After months of investigations and Attorney-General Eric Holder being questioned early and often, the president has invoked executive privilege to prevent Congress from obtaining any more records about the operation. Executive privilege simply means that, in certain cases, the executive branch can ignore congressional or judicial subpoenas, especially where national security is concerned. Unfortunately, the power has been used far more often for purposes having less to do with national security and more to do with avoiding embarrassment or the admission of illegality.

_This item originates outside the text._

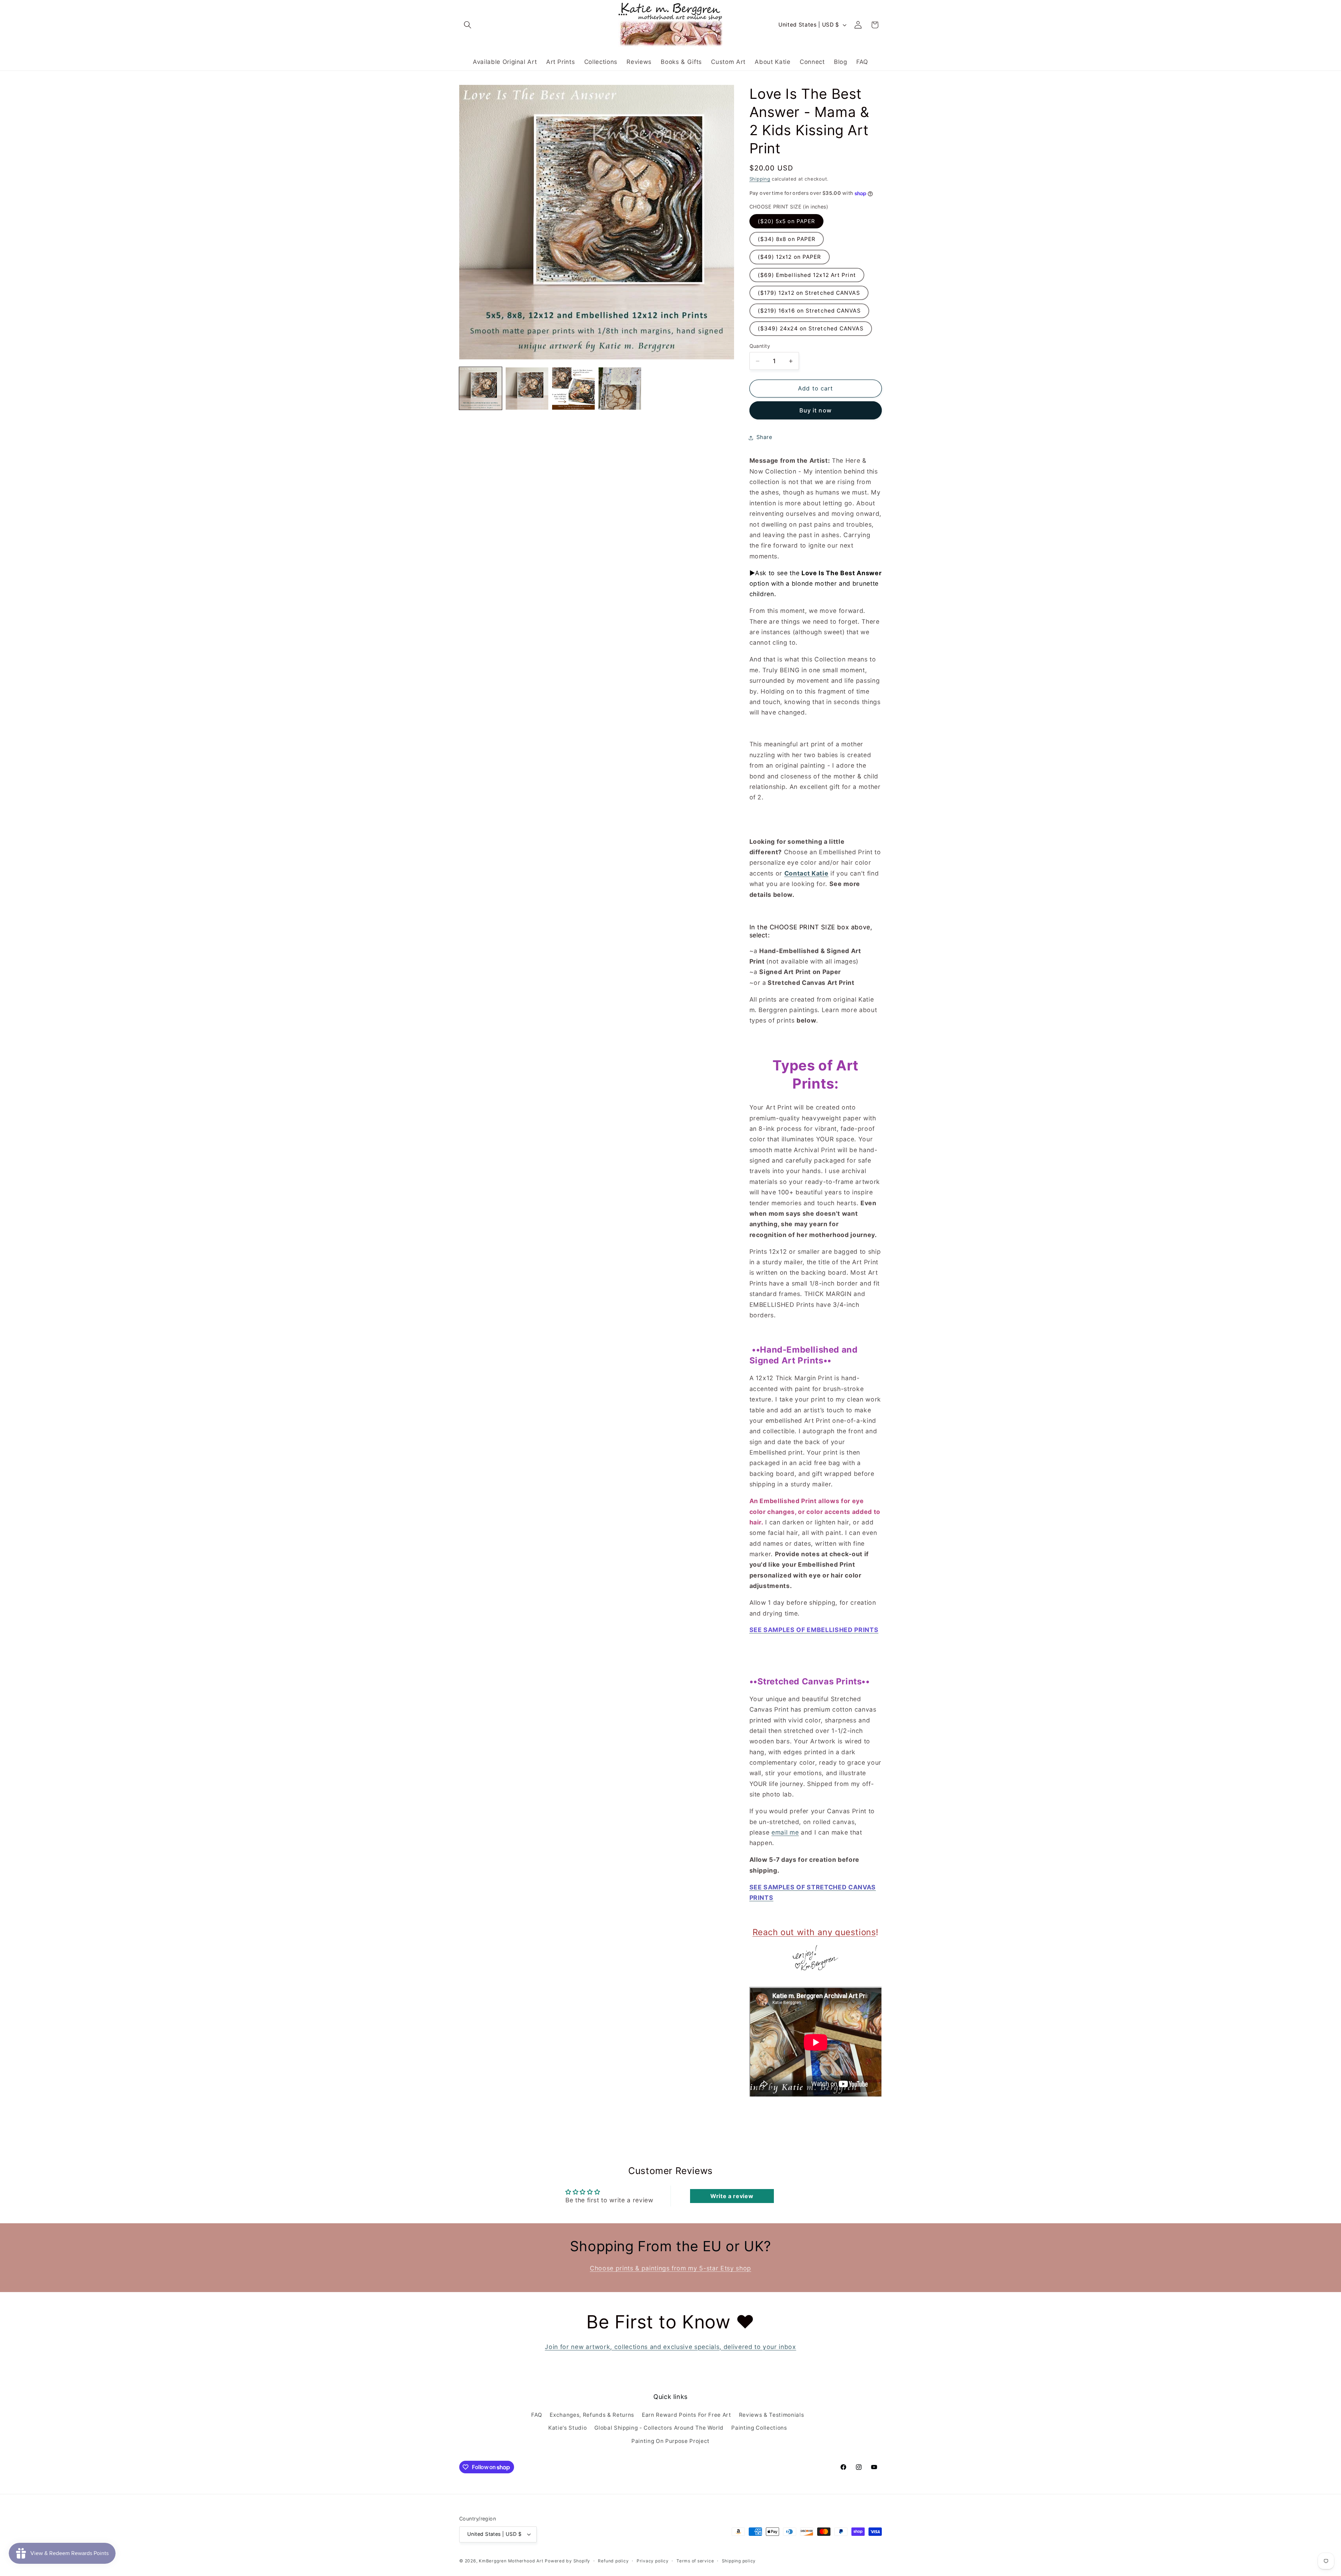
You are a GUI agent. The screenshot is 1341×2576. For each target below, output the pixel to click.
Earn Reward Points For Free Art (686, 2415)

Most famously, Nixon used executive privilege to justify his refusal to turn over tapes to Congress that featured him and other White House officials discussing the Watergate break-in and the surrounding cover-up. Later, Bill Clinton used executive privilege to try to avoid testifying about Monica Lewinsky. George W. Bush dropped executive privilege four times in a month back in 2007 — first over documents by and about presidential counsel and famous Supreme Court flame-out Harriet Miers, then over testimony requested from Miers and White House Office of Political Affairs director Sara Taylor, then over documents relating to the death of football-star-turned-Army-Ranger Pat Tillman, and finally cited executive privilege when Karl Rove was called to testify about the U.S. Attorneys scandal.
Essentially, the recent history of executive privilege almost entirely involves covering up crimes and humiliations. And given what we already know about Operation Fast and Furious, the Obama administration is likely using it for the same execrable purpose. Which is why our governor needs executive privilege — he’s so awash in shame, humiliation, and possible legal misdeeds that he could really use a bullshit investigation shield to hide behind.